Specifically, after peaking in December 2009, $silver and the silver miners started to underperform gold in that they were unable to make higher highs despite $gold continuing to do so into June 2010.  In fact, during June 2010, some silver miners like AXU were near their 200 DMAs while $gold was hitting a cycle peak well above its 200 and 50 dmas. Basically things were completely out of synch.  $silver and the silver miners did not “re-synch” with $gold until $gold had completed its correction, which lasted a scant 5 weeks.  Silver miners like AXU, which had already sold off to near their 200 dmas, didn’t really go much lower during $gold’s correction (gold miners which had performed well, however, fell much more than silver miners).

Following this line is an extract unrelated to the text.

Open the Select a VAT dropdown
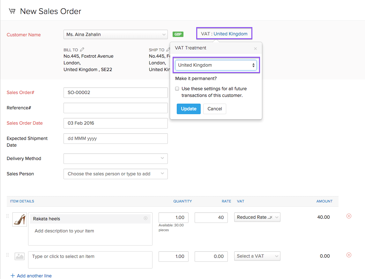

It’s possible we are seeing the same thing now, with many of the silver miners (e.g., AXU, AG, USAS etc.) at or near their 200 dmas while $gold is in nosebleed territory.  If the analogy holds up, these silver miners shouldn’t dip too much farther as $gold corrects, i.e. they will positively diverge from $gold and gold miners.

I do not know if this analogy will hold, but it’s at least a bullish spin on the recent dramatic underperformance in the miners, especially the silver miners.  This theory could look very dumb by next week if the silver miners either take off higher or sell off in a waterfall decline.  Remember I would expect the silver miners to basically stay flat here and stick close to their 200 DMAs as $gold corrects.

As far as timing, based on cycles, I would guess that $gold would bottom in late April, possibly around the FOMC meeting on the 28th.  I think the silver miners will bottom before then, possibly well before then, but they won’t take off by any stretch until $gold bottoms.